■ TASK INSTRUCTIONS ■
Extract the first line through the line containing "Task: Open Nonso Udechukwu display name link" from the listing below, exactly as written.

***** MATERIAL FOR THIS TASK *****

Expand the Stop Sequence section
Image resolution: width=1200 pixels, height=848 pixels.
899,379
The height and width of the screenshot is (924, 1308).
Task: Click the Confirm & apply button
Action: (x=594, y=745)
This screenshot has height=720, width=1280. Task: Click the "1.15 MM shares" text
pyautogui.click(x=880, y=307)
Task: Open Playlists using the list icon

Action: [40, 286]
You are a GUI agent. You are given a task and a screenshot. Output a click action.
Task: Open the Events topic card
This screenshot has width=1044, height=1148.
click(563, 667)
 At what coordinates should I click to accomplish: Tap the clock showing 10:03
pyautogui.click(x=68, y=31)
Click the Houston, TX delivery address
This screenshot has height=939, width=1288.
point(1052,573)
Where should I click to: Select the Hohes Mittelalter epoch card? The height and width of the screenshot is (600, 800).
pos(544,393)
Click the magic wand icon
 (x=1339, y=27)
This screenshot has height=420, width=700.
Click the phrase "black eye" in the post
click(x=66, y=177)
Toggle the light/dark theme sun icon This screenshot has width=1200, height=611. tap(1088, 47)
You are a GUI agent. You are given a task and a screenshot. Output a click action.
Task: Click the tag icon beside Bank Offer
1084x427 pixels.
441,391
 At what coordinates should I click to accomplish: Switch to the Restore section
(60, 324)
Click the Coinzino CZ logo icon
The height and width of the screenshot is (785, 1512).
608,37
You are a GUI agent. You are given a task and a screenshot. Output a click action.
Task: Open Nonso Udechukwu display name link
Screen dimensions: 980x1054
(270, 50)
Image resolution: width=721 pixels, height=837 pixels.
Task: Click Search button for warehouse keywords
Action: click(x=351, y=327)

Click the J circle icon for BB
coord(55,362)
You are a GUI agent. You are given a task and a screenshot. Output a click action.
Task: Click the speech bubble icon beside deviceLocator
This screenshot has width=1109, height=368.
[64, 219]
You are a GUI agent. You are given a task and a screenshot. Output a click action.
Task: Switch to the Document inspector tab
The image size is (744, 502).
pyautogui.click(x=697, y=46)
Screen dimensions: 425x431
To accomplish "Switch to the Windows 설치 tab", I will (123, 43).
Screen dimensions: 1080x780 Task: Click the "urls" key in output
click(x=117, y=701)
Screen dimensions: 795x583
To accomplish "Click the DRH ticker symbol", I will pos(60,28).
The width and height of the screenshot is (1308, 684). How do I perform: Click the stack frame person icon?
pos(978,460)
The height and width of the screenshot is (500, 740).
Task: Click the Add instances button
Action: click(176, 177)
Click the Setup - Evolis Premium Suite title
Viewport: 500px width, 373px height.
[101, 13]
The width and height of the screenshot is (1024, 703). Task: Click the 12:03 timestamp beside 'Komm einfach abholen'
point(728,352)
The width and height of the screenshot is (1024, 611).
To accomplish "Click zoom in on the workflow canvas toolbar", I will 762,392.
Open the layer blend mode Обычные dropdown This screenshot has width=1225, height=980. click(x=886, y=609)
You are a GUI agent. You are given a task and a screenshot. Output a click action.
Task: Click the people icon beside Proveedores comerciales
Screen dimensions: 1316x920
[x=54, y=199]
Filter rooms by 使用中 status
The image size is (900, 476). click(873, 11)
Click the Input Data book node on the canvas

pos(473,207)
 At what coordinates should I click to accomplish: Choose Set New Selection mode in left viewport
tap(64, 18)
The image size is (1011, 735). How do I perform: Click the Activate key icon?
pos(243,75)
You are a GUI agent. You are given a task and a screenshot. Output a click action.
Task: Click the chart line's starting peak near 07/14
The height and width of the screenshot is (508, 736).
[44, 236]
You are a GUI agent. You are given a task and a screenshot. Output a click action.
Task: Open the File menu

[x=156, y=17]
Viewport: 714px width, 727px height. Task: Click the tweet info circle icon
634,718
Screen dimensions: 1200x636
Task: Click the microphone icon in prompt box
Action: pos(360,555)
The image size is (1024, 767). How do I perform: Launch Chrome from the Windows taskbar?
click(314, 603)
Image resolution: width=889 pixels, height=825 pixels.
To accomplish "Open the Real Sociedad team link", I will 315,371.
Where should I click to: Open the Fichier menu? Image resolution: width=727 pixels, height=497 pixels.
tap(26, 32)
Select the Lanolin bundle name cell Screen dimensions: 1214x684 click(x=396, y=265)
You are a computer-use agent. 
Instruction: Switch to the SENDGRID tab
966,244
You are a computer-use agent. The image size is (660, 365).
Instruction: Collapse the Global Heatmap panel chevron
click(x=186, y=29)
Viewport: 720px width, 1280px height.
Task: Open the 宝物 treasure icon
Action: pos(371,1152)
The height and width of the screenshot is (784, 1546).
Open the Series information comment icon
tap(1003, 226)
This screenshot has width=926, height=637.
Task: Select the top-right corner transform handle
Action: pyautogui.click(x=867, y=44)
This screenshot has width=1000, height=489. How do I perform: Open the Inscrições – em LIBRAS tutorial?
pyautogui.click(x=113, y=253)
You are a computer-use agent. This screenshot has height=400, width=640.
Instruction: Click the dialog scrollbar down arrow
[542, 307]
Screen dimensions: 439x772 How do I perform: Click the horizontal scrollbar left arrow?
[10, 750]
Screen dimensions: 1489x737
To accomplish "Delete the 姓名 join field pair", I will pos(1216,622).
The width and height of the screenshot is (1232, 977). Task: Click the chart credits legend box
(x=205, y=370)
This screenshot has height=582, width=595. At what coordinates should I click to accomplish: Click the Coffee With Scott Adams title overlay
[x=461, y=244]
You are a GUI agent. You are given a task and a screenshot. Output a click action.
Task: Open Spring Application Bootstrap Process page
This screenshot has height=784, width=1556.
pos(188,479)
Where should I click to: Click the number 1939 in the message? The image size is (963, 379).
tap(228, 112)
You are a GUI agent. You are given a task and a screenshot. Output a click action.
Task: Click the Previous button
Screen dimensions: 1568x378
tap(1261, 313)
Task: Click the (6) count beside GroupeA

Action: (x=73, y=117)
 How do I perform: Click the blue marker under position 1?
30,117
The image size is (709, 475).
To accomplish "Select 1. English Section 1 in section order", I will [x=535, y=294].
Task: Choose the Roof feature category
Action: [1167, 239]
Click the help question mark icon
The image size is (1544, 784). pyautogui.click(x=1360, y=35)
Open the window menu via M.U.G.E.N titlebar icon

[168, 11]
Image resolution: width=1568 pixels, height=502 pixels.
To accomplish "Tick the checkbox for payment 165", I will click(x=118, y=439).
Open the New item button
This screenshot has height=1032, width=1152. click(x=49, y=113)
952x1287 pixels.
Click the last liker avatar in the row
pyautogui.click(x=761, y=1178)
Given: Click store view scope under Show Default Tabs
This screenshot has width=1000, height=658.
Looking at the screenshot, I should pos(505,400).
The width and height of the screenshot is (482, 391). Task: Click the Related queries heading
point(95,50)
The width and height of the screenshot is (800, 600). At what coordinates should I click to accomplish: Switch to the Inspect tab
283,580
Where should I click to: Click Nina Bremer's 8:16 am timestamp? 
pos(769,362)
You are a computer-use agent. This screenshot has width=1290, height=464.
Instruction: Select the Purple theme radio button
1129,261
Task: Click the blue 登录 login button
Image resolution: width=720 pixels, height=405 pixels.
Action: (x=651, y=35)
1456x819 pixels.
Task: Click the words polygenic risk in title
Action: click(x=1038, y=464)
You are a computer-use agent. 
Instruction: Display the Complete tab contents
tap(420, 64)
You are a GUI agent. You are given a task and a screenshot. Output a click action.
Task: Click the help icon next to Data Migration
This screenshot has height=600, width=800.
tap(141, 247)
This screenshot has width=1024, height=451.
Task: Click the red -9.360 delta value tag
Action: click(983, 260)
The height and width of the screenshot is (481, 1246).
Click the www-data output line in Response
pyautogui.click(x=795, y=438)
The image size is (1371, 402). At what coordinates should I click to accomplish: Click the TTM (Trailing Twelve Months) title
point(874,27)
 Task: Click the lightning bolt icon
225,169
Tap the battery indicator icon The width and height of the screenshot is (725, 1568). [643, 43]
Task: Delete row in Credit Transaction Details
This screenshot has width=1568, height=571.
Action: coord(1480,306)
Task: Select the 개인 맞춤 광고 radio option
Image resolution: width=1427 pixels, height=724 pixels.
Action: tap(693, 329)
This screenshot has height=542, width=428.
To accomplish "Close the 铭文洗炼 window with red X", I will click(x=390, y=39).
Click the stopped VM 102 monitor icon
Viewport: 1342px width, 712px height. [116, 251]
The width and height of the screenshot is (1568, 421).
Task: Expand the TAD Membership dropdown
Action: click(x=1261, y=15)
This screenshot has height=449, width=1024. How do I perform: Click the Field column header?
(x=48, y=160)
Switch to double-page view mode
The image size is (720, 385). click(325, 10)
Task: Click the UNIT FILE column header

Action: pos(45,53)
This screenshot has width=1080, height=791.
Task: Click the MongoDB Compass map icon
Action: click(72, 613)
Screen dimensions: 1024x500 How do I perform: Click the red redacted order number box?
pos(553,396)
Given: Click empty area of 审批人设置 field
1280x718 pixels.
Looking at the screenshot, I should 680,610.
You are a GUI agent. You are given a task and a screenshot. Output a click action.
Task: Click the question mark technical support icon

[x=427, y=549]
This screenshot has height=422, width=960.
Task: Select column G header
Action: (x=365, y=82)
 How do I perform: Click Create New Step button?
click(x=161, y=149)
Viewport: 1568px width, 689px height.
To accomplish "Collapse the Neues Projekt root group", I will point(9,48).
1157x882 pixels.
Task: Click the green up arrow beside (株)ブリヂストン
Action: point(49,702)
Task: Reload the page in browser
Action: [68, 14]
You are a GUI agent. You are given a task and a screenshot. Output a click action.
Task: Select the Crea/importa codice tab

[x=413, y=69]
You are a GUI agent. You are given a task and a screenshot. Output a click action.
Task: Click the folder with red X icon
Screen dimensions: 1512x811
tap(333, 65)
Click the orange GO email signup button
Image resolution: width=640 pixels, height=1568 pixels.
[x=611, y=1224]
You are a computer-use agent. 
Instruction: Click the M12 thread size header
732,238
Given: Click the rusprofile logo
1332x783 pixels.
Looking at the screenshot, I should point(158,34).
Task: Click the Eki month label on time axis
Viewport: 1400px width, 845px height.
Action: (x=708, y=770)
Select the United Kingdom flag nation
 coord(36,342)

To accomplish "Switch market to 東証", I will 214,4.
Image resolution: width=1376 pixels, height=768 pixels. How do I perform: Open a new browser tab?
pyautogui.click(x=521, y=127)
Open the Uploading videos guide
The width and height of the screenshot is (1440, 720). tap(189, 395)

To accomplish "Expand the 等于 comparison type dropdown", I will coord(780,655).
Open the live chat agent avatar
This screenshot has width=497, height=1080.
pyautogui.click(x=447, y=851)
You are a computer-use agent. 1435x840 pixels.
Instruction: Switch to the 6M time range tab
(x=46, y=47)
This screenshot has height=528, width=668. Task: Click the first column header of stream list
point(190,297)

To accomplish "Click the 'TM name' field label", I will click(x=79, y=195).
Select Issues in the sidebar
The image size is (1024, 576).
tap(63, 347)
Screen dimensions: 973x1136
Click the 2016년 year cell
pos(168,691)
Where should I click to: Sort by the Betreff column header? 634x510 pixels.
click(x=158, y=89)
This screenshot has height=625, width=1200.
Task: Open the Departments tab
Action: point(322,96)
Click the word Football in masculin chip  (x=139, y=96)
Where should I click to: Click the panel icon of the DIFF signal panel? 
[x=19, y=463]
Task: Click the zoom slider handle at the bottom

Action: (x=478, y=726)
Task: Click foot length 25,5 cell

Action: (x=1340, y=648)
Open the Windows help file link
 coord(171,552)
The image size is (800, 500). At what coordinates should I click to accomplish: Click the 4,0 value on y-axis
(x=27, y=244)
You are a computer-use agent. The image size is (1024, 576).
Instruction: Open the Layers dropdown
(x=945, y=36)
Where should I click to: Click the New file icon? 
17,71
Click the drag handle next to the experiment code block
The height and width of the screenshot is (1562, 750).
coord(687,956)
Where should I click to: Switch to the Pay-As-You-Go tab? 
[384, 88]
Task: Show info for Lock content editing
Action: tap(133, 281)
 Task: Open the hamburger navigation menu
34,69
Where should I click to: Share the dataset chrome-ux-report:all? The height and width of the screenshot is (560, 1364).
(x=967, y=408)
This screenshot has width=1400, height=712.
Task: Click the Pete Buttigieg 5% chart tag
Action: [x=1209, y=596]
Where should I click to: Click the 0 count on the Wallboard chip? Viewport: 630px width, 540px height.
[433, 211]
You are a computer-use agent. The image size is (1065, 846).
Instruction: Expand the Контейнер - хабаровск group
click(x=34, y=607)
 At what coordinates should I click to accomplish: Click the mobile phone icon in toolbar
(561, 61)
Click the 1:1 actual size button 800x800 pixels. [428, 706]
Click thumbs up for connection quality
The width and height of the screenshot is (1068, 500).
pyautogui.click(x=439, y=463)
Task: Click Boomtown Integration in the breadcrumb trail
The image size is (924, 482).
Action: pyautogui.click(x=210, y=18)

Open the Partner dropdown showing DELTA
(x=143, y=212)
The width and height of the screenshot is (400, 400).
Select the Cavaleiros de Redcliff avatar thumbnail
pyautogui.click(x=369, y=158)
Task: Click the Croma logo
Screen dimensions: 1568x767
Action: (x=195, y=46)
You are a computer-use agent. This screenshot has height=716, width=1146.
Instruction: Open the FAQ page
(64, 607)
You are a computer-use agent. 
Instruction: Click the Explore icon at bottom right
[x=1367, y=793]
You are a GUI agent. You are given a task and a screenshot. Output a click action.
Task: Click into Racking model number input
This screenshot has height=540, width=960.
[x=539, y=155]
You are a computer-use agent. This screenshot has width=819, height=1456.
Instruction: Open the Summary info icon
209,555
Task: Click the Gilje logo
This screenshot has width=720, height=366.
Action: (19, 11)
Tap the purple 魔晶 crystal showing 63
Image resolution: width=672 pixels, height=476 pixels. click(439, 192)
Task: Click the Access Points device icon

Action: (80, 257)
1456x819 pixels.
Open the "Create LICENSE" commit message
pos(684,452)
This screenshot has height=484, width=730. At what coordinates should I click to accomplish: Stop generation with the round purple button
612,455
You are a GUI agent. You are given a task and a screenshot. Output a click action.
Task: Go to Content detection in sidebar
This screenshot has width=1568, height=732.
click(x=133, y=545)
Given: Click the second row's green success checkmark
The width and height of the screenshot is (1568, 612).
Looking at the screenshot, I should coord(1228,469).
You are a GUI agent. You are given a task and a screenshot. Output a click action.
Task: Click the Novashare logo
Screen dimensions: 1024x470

*****

■ SOLUTION ■
Expand the Stop Sequence section
Image resolution: width=1200 pixels, height=848 pixels.
899,379
The height and width of the screenshot is (924, 1308).
Task: Click the Confirm & apply button
Action: (x=594, y=745)
This screenshot has height=720, width=1280. Task: Click the "1.15 MM shares" text
pyautogui.click(x=880, y=307)
Task: Open Playlists using the list icon

Action: [40, 286]
You are a GUI agent. You are given a task and a screenshot. Output a click action.
Task: Open the Events topic card
This screenshot has width=1044, height=1148.
click(563, 667)
 At what coordinates should I click to accomplish: Tap the clock showing 10:03
pyautogui.click(x=68, y=31)
Click the Houston, TX delivery address
This screenshot has height=939, width=1288.
point(1052,573)
Where should I click to: Select the Hohes Mittelalter epoch card? The height and width of the screenshot is (600, 800).
pos(544,393)
Click the magic wand icon
 (x=1339, y=27)
This screenshot has height=420, width=700.
Click the phrase "black eye" in the post
click(x=66, y=177)
Toggle the light/dark theme sun icon This screenshot has width=1200, height=611. tap(1088, 47)
You are a GUI agent. You are given a task and a screenshot. Output a click action.
Task: Click the tag icon beside Bank Offer
1084x427 pixels.
441,391
 At what coordinates should I click to accomplish: Switch to the Restore section
(60, 324)
Click the Coinzino CZ logo icon
The height and width of the screenshot is (785, 1512).
608,37
You are a GUI agent. You are given a task and a screenshot. Output a click action.
Task: Open Nonso Udechukwu display name link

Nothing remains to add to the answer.